:: Written request A ::
Copy the part of the grocery shopping passage from "Click and Collect as" to "immediate and certain." word for word.

:: Extract ::
When rapid delivery makes sense: genuine emergencies, impulse purchases for the evening, or filling a specific gap rather than replacing a weekly shop. It is not a cost-effective substitute for planned grocery shopping. The premium per-item pricing plus delivery fees means a basket of everyday items can cost substantially more than the same goods from a supermarket, even accounting for delivery.
Coverage and availability vary considerably by location, and new services continue to enter and exit the market.
Click and Collect as a Lower-Cost Alternative
Click and collect is the most consistently overlooked grocery saving strategy. Every major UK supermarket offers it, and it is free at the vast majority of locations — no delivery fee, no minimum spend premium, and no tipping culture.
The trade-off is that you need to get to a store at a specific time window. But if your weekly journey already takes you near a supermarket, the detour cost is effectively zero and the delivery fee saving is immediate and certain.

:: Supplied data ::
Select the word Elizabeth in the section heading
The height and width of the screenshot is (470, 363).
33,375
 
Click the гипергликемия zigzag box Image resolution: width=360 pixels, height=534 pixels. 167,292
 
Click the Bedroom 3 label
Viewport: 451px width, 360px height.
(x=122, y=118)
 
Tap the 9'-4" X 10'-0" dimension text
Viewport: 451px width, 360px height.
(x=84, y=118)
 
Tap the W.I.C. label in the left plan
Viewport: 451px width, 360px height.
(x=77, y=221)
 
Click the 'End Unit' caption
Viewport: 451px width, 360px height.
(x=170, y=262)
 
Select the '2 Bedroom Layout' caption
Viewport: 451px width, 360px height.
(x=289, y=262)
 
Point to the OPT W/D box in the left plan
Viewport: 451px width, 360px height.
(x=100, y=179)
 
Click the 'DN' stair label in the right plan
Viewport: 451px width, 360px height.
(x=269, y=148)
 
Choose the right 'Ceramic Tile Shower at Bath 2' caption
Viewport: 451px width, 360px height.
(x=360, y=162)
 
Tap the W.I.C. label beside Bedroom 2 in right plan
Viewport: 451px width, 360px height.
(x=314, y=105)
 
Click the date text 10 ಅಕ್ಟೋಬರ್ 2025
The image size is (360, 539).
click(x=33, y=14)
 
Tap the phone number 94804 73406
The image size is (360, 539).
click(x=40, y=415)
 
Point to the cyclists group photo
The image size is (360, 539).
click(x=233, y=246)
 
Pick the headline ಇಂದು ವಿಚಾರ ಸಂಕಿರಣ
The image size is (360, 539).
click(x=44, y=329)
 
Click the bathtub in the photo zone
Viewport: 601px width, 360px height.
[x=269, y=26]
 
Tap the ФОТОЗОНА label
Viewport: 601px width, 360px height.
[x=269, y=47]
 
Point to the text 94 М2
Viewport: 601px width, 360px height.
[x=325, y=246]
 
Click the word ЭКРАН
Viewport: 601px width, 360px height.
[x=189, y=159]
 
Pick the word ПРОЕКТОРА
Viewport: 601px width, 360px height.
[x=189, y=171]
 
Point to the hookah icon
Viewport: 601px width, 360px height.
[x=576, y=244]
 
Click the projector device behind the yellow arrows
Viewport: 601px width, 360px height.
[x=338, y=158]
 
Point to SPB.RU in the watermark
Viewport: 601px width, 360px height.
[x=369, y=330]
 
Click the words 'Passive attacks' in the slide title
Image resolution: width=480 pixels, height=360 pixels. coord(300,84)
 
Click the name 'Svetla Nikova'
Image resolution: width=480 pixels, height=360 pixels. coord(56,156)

---

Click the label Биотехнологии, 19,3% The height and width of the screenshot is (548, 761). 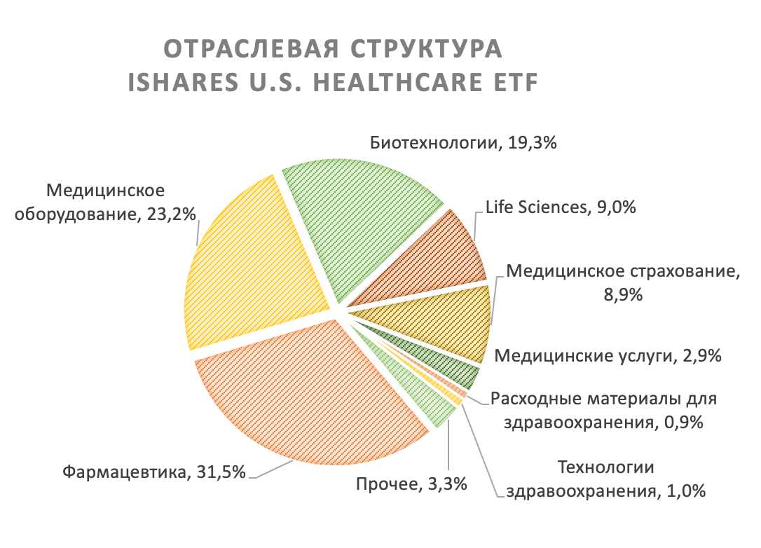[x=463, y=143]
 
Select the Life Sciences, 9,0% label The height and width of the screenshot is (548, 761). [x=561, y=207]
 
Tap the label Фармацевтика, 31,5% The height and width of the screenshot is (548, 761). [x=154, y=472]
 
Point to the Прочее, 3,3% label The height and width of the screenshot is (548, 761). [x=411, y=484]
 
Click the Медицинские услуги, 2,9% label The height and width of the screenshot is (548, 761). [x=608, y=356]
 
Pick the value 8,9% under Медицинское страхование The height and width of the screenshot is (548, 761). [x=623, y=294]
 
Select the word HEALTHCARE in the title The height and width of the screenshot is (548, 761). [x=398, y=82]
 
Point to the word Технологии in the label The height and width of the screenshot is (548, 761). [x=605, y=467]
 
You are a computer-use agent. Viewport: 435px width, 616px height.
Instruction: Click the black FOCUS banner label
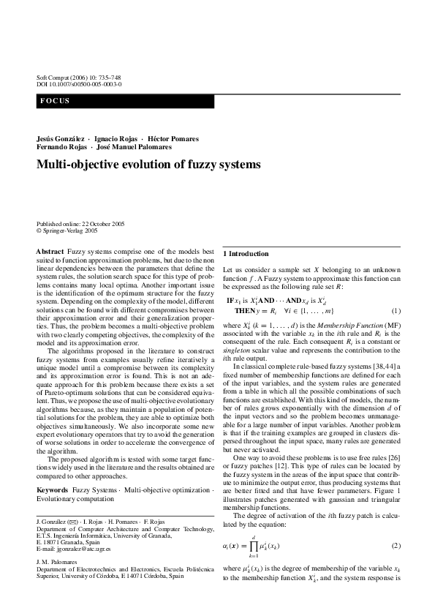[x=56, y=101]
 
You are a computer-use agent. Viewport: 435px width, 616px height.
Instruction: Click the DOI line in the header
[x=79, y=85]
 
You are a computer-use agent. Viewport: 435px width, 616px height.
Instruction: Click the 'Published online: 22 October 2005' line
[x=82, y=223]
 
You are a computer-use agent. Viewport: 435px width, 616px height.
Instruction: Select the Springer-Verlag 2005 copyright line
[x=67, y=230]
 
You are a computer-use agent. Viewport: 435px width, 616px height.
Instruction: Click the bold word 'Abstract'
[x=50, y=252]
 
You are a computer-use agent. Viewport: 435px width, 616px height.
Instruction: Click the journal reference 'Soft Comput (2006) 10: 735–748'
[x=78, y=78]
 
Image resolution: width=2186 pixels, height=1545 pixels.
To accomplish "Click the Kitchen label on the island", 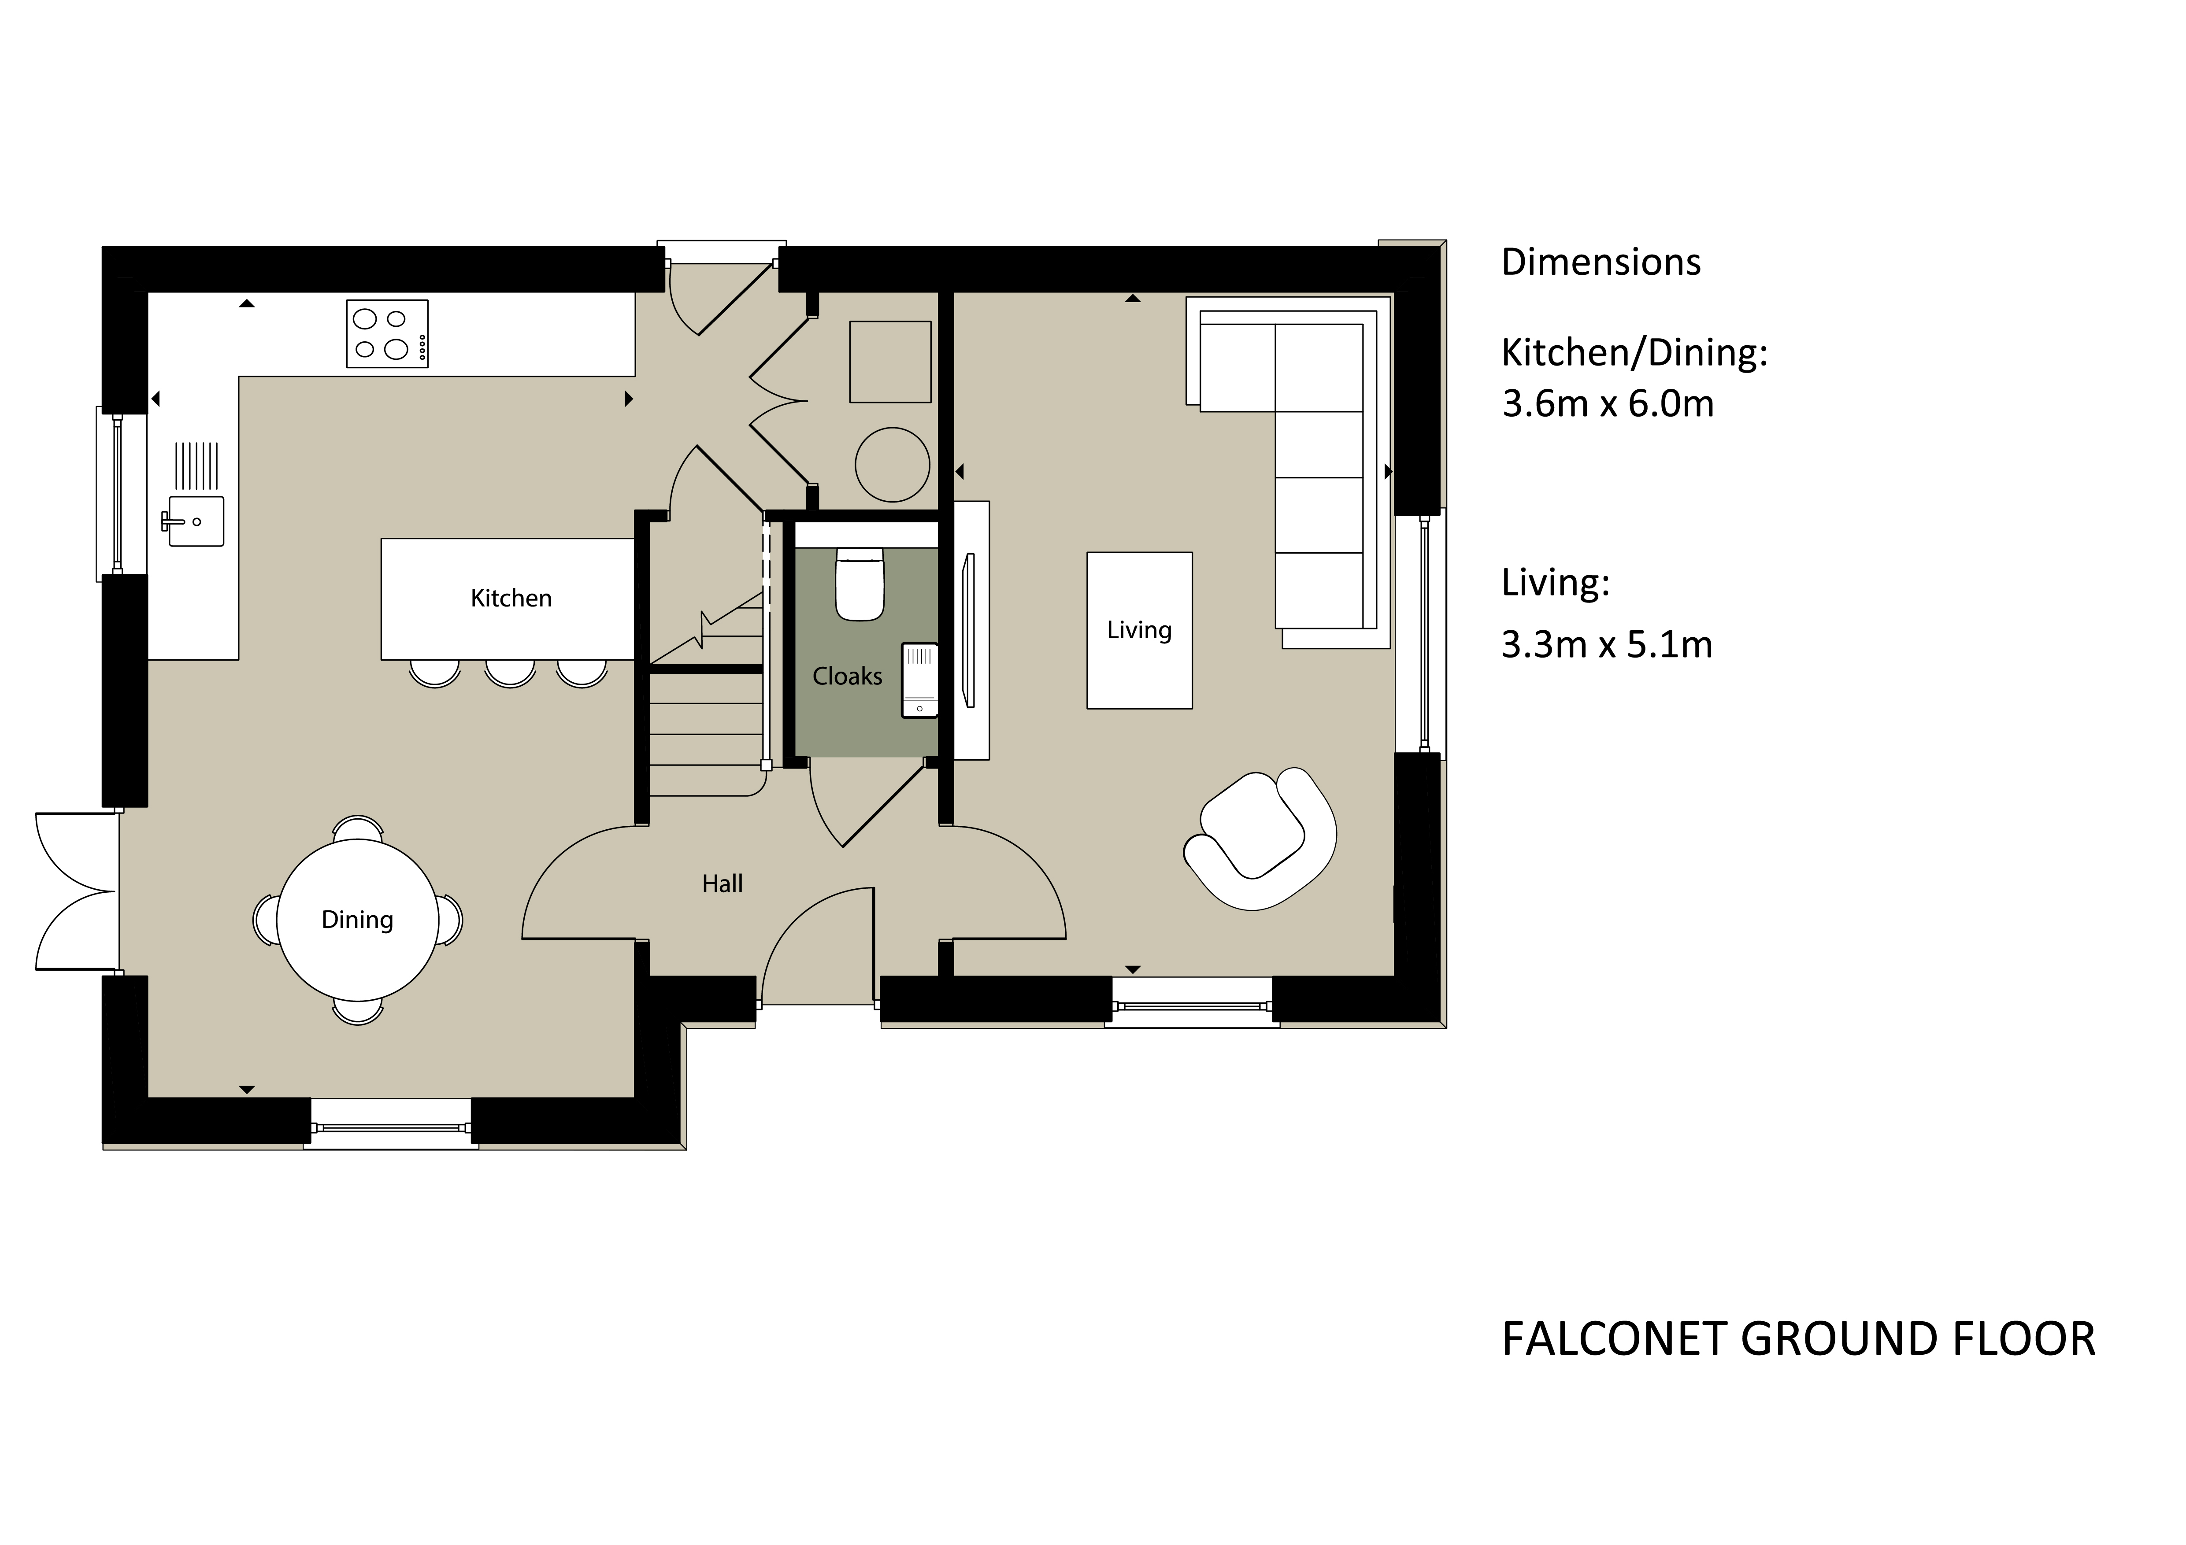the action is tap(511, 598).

:: Written request B ::
Repeat the entries word for word, from the line with "Select the word Elizabeth" to the line with "click(x=33, y=14)".

:: Exercise output A ::
Click and Collect as a Lower-Cost Alternative
Click and collect is the most consistently overlooked grocery saving strategy. Every major UK supermarket offers it, and it is free at the vast majority of locations — no delivery fee, no minimum spend premium, and no tipping culture.
The trade-off is that you need to get to a store at a specific time window. But if your weekly journey already takes you near a supermarket, the detour cost is effectively zero and the delivery fee saving is immediate and certain.

:: Exercise output B ::
Select the word Elizabeth in the section heading
The height and width of the screenshot is (470, 363).
33,375
 
Click the гипергликемия zigzag box Image resolution: width=360 pixels, height=534 pixels. 167,292
 
Click the Bedroom 3 label
Viewport: 451px width, 360px height.
(x=122, y=118)
 
Tap the 9'-4" X 10'-0" dimension text
Viewport: 451px width, 360px height.
(x=84, y=118)
 
Tap the W.I.C. label in the left plan
Viewport: 451px width, 360px height.
(x=77, y=221)
 
Click the 'End Unit' caption
Viewport: 451px width, 360px height.
(x=170, y=262)
 
Select the '2 Bedroom Layout' caption
Viewport: 451px width, 360px height.
(x=289, y=262)
 
Point to the OPT W/D box in the left plan
Viewport: 451px width, 360px height.
(x=100, y=179)
 
Click the 'DN' stair label in the right plan
Viewport: 451px width, 360px height.
(x=269, y=148)
 
Choose the right 'Ceramic Tile Shower at Bath 2' caption
Viewport: 451px width, 360px height.
(x=360, y=162)
 
Tap the W.I.C. label beside Bedroom 2 in right plan
Viewport: 451px width, 360px height.
(x=314, y=105)
 
Click the date text 10 ಅಕ್ಟೋಬರ್ 2025
The image size is (360, 539).
click(x=33, y=14)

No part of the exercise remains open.